- _本文抜粋_:
- - - -
作品は2023年まで静止画でしたが、今年に入ってからは映像に。動画生成AIの進化はすごく速いんですよね。Midjourneyや、Stable Diffusionでプロンプトからベースになる画像を作り出し、さらにその画像を入れて、「Text-to-Video」というテキストプロンプトを入れるとAI映像ができる。OpenAIのSoraやRunwayのGen-3 Alpha Turbo、他社でもLuma Dream Machine やpika labosなどの動画生成AIが発表され、開発競争が加速しています。2023年のNFFT2023 AI Fashion Eventは、動画ではなく、静止画像1枚のビジュアルを中心に2023年10月に開催したので、今年も10月にイベントは開催予定でしたが、今年に入ってからあまりに動画生成AIの進化が早いので前倒して6月に開催しました。あえて早いタイミングでおこなうことで、トップレベルの動画生成AI作品をいちはやく世界に発信したいと考えました。

米田:
開催時期を早めるほど技術の進化が著しかったわけですね?

Miho:
今年に入って、映像をつくる、ナレーションをつくるという技術は飛躍的に伸びましたね。あとは音楽。のんびり待っているわけにいかないですし、早く触れておいた方がいいと思います。これは私がGen-3 Alpha Turboでつくった新作です。こんなふうに「シズル」もつくれるんです。実際に撮影するとなるとかなり難しいですが、特殊で専門的なテキストプロンプトを入れることでスムーズな動きの動画が生成されます。

※シズル:広告表現で、消費者の五感に訴えて購買意欲をそそる手法のこと

安く簡単につくれるだけが魅力じゃない。映像制作のプロフェッショナルだからこそアプローチできる生成AIクリエイティブとは?

山口:
これは想像を上回りますね。

Miho:
もちろん、何度もやりなおして膨大な数から素材を選んでいますが、こういった質感まで表現できるようになったのはすごく新しい。リアルなんだけど、現実世界ではありえないことを映像に起こせるのがおもしろいですよね。これってもう、つくり手の言葉のセンスや今までの撮影やディレクションのビジュアルづくりの経験値が必要になってくるんですね。何を入れれば何が出るかは、勉強していないとわからない。

私が皆さんにお伝えしているのは、生成AIが映像の世界に参入したいまだからこそ、映像のプロが活躍できるということ。プロンプトにはカメラのアングル、レンズ、ライティング、すべての要素を入れているわけで、それをわかっている人だからつくれる。まったくの素人がやろうとしても、ここまでのものはできません。この映像も、私がこれまで化粧品の広告をやり続けてきたからつくれるものなんです。

ゴールドの液体が垂れてくるシズル部分のプロンプトの一部を紹介したいと思います。プロンプトは、すべて英語の専門的な撮影方法を入れた文章で構成されています。各シーンごとにプロンプトを入れて、Midjourneyで生成されたオリジナルの画像を入れて、さらに追加で以下のようなプロンプトを入れて動かしたり、そのままテキストだけを入れて動きを出すなど、いろいろと工夫をしています。

▼ゴールドの液体が垂れてくるシズル部分のプロンプト(一部分)
- - - -
- _提供データ_:
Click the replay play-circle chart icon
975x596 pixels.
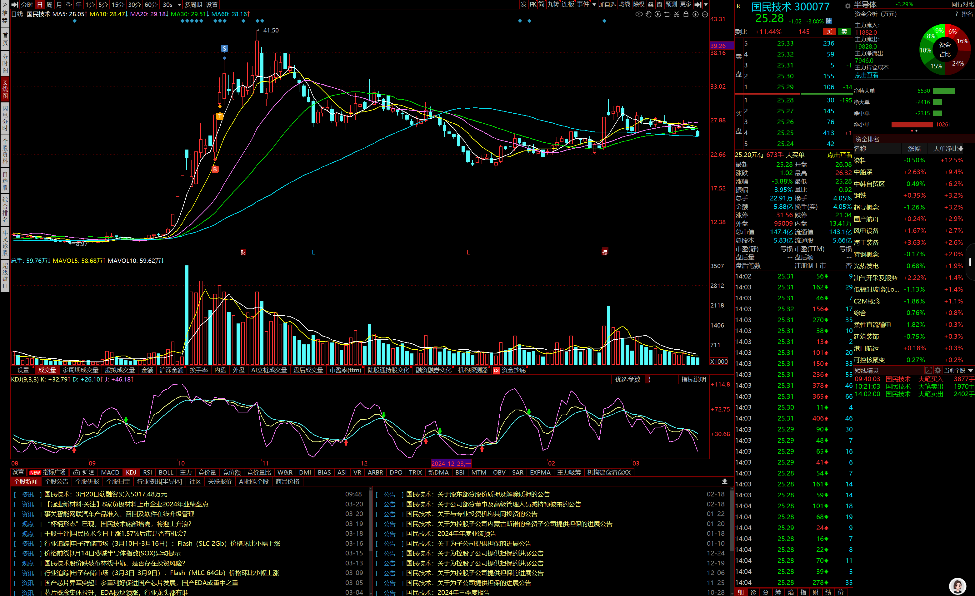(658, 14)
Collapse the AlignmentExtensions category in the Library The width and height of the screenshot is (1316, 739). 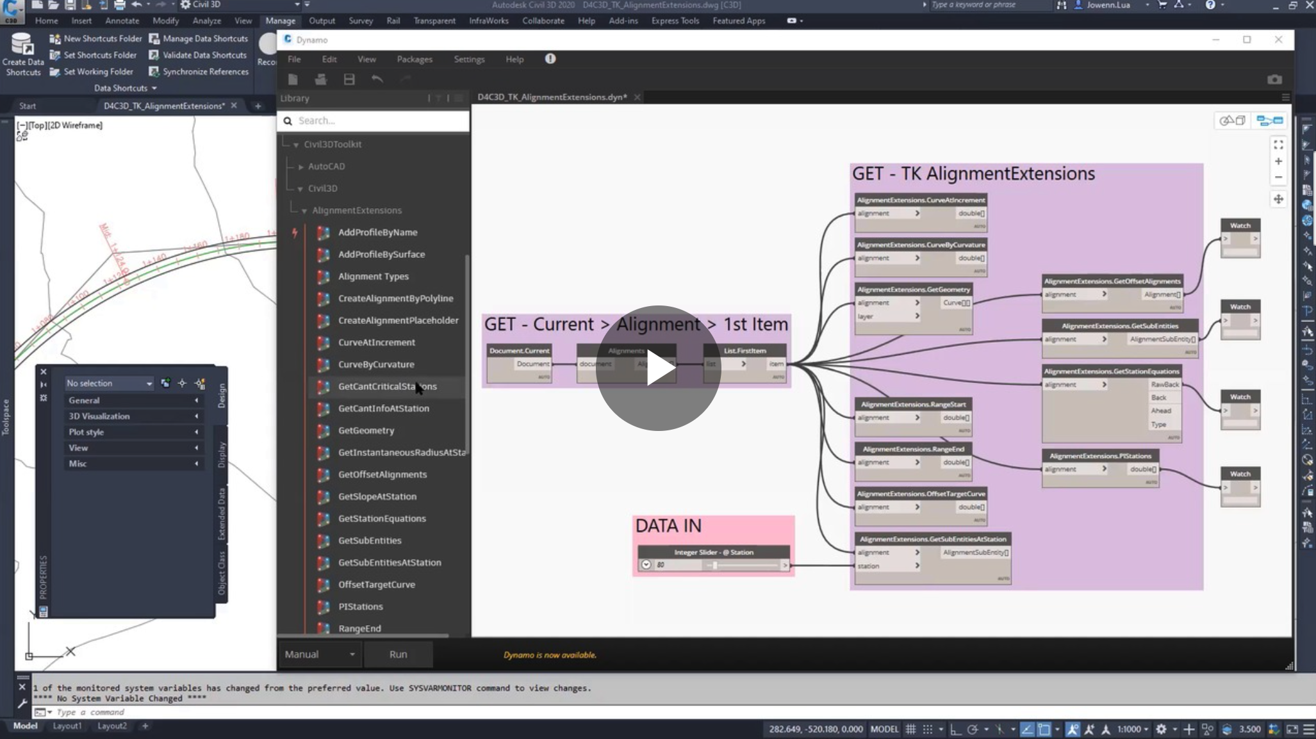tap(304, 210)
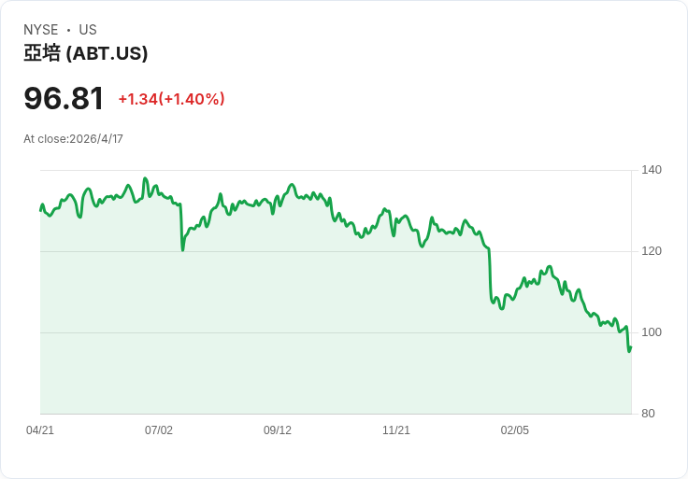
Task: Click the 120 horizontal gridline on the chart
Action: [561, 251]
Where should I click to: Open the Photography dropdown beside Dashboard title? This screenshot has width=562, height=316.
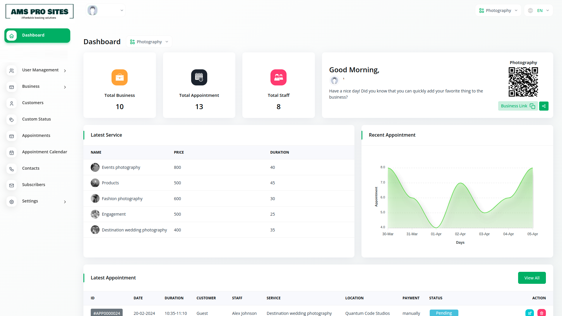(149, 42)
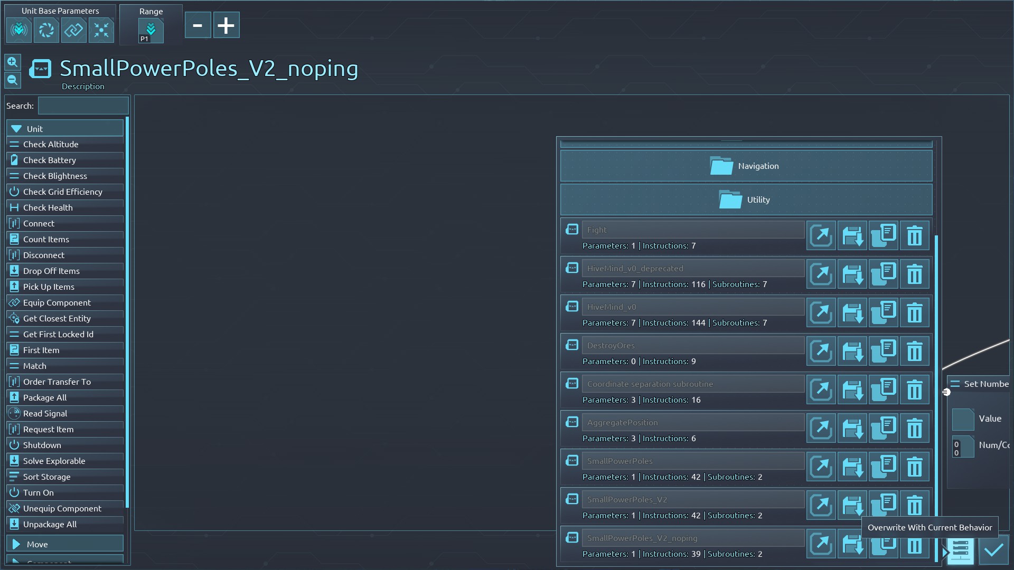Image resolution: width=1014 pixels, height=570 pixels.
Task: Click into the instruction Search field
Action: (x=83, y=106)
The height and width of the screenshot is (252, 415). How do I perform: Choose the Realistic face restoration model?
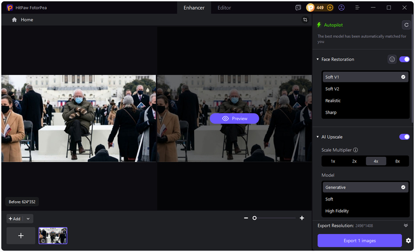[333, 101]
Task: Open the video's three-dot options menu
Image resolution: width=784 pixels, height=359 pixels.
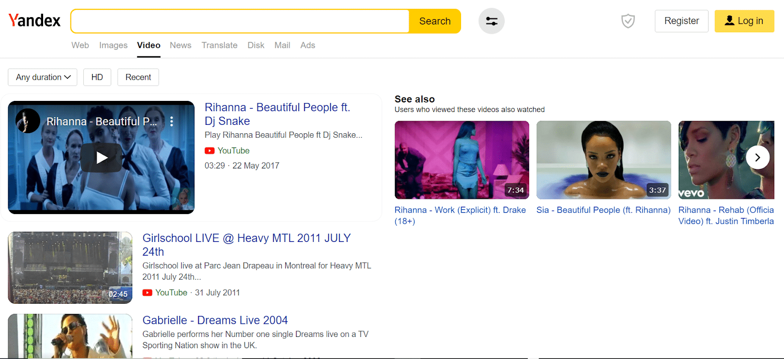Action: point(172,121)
- - - -
- _作業指示_:
[1] 一覧の「The height and」を含む行から一覧の最後までを、「screenshot」を「image」に置き換え、ほかはそのままにして書き直してください。画像は省くこと。
[2] 動画生成AIについての対談を、最後の行の続きから書き継ぐこと。

- _解答_:
[1]
The height and width of the image is (252, 415). How do I perform: Choose the Realistic face restoration model?
[333, 101]
Task: Open the video's three-dot options menu
Image resolution: width=784 pixels, height=359 pixels.
Action: point(172,121)

[2]
The camera was used with a macro close-up lens, and the studio background was a simple black color . The bright, strong lighting, like that used for photographing liquid foundation in a cosmetics advertisement, was used to pour strong light into the liquid from the diagonal front. A gold-colored, viscous, thick, metallic, glossy liquid dripped randomly, slowly and at high speed, from the top and diagonal sides of the screen, towards the center, creating an unrealistic, mysterious movement. The liquid drips in a random flow and does not solidify in one place. A sparkling effect was added to the end of the movement, completing the 10 seconds in which the liquid dripped and permeated the entire screen. The sparkling shine has a gorgeous, sticky feel. 16:9 horizontal format

山口:
今後の広告クリエイティブにおいて、生成AIをどう活用すべきだと思いますか?

Miho:
いま見ていただいたように、リアルの撮影では難しいシズルの部分だけ生成AIを使ったり、部分使いしてもいいんじゃないかと思いますね。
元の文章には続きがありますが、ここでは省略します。